O trabalho de escuta psicanalítica e as urgências dos sofrimentos narcísico-identitários
um estudo de caso
Resumo
O presente artigo discute os desafios do trabalho do analista no manejo clínico de pacientes que apresentam sofrimentos narcísico-identitários, tomando como base a experiência derivada de um caso clínico atendido em um Serviço-Escola de Psicologia. Tais sofrimentos, compreendidos como efeitos de falhas na simbolização primária de experiências traumáticas, tensionam os limites da técnica psicanalítica e convocam o analista a lidar com fenômenos transferenciais e contratransferenciais intensos. A pesquisa adota uma abordagem qualitativa de caráter descritivo-exploratório, fundamentada em registros clínicos produzidos no contexto de atendimento psicoterapêutico individual. Os resultados evidenciam que a identificação projetiva contribui para obscurecer os limites entre paciente e analista, exigindo manejo atento do enquadre externo e do próprio enquadre interno do analista.

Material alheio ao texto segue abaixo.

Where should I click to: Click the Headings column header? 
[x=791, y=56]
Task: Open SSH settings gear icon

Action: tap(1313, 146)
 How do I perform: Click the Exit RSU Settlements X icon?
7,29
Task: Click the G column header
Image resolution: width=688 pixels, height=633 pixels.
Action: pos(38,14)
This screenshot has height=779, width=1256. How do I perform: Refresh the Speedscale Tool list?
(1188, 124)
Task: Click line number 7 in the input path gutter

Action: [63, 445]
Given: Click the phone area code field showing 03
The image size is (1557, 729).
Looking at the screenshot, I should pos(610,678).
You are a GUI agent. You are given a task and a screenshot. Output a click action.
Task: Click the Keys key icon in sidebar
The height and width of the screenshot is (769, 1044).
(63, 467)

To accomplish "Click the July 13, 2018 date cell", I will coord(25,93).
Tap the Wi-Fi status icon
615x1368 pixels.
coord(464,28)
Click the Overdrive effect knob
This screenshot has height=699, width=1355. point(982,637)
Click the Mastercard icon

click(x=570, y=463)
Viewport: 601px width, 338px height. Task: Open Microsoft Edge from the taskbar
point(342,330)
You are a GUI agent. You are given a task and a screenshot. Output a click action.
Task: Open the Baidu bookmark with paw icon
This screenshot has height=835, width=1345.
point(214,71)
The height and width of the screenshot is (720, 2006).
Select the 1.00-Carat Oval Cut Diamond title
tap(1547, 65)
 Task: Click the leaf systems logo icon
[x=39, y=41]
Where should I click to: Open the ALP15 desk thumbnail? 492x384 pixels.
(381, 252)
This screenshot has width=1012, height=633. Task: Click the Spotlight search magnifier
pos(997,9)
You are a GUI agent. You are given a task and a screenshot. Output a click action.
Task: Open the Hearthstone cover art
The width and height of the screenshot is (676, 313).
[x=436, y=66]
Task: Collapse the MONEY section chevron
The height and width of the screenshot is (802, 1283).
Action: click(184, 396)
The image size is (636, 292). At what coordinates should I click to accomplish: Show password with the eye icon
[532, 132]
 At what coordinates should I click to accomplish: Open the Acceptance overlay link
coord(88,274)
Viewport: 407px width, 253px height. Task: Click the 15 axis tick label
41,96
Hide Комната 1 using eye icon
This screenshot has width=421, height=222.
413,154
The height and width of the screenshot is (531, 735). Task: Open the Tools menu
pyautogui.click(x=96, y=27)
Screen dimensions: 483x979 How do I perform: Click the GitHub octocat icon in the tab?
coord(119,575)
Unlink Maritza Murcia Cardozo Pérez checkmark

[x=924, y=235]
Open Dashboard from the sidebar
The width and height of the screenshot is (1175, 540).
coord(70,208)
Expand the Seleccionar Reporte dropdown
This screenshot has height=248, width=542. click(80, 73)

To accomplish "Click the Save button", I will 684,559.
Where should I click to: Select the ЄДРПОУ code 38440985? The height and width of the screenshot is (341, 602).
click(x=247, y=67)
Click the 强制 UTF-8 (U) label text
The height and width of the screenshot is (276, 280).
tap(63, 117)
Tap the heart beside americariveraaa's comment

Observou-se que dispositivos como interrupções, pontuações, uso de textos e produções poéticas do paciente favoreceram a emergência de processos de simbolização antes inviabilizados. Conclui-se que o atendimento de casos marcados pelos sofrimentos narcísico-identitários demanda do analista uma postura ativa, sensível e suficientemente continente, capaz de acolher projeções, estabelecer limites e sustentar um espaço de elaboração que favoreça a integração subjetiva.